> **DESCRIPTION OF THE TASK**
Below are the records; give again exactly the line with "You are a computer-use agent. The", the line with "Instruction: Open the Info panel icon", and each line that lies between them, and nothing besides.

======== INPUT DATA

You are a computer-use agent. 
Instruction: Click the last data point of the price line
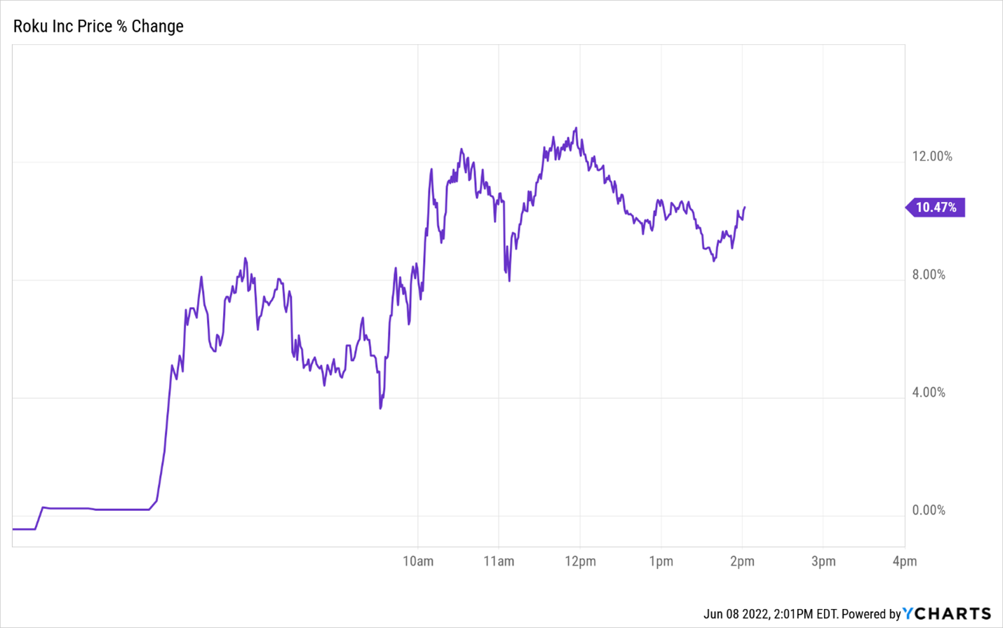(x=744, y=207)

================
======== INPUT DATA

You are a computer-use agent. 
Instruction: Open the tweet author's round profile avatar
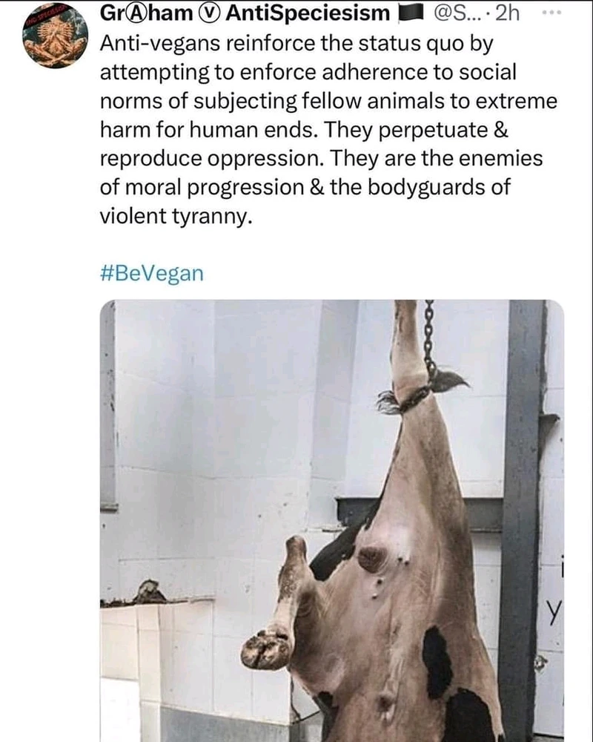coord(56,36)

================
======== INPUT DATA

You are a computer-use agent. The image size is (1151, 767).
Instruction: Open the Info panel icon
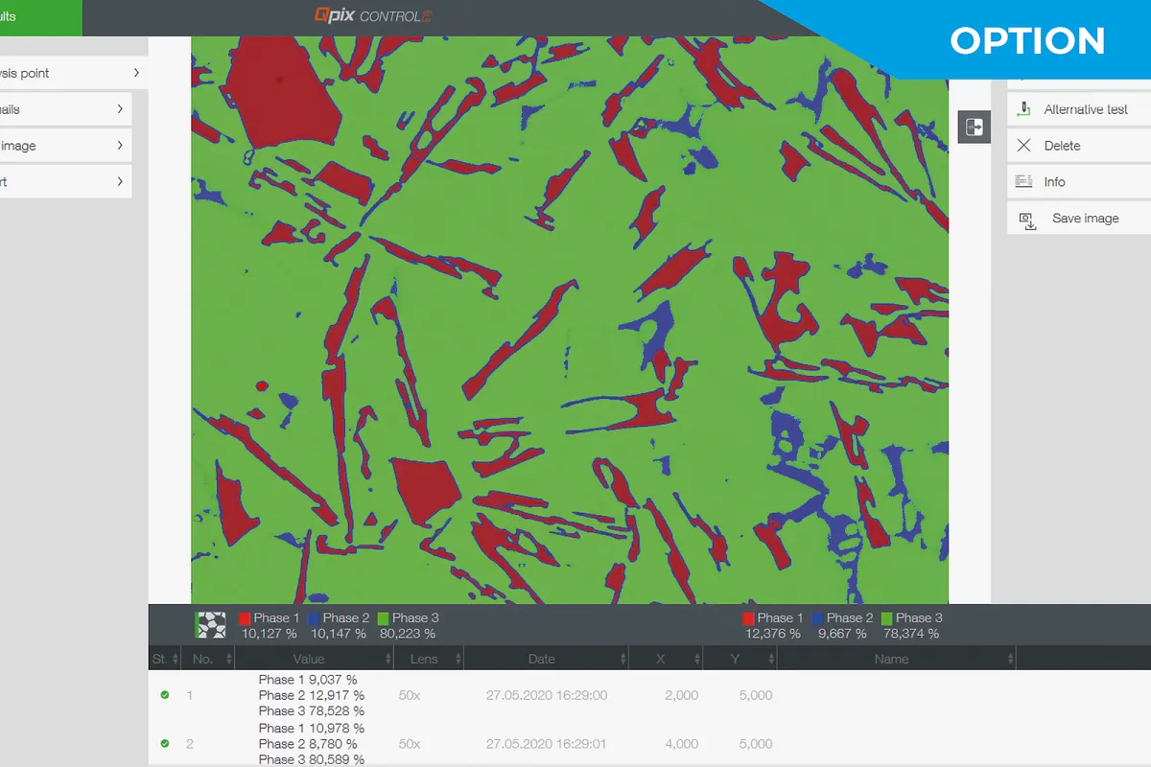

================

> **WRITTEN SOLUTION**
You are a computer-use agent. The image size is (1151, 767).
Instruction: Open the Info panel icon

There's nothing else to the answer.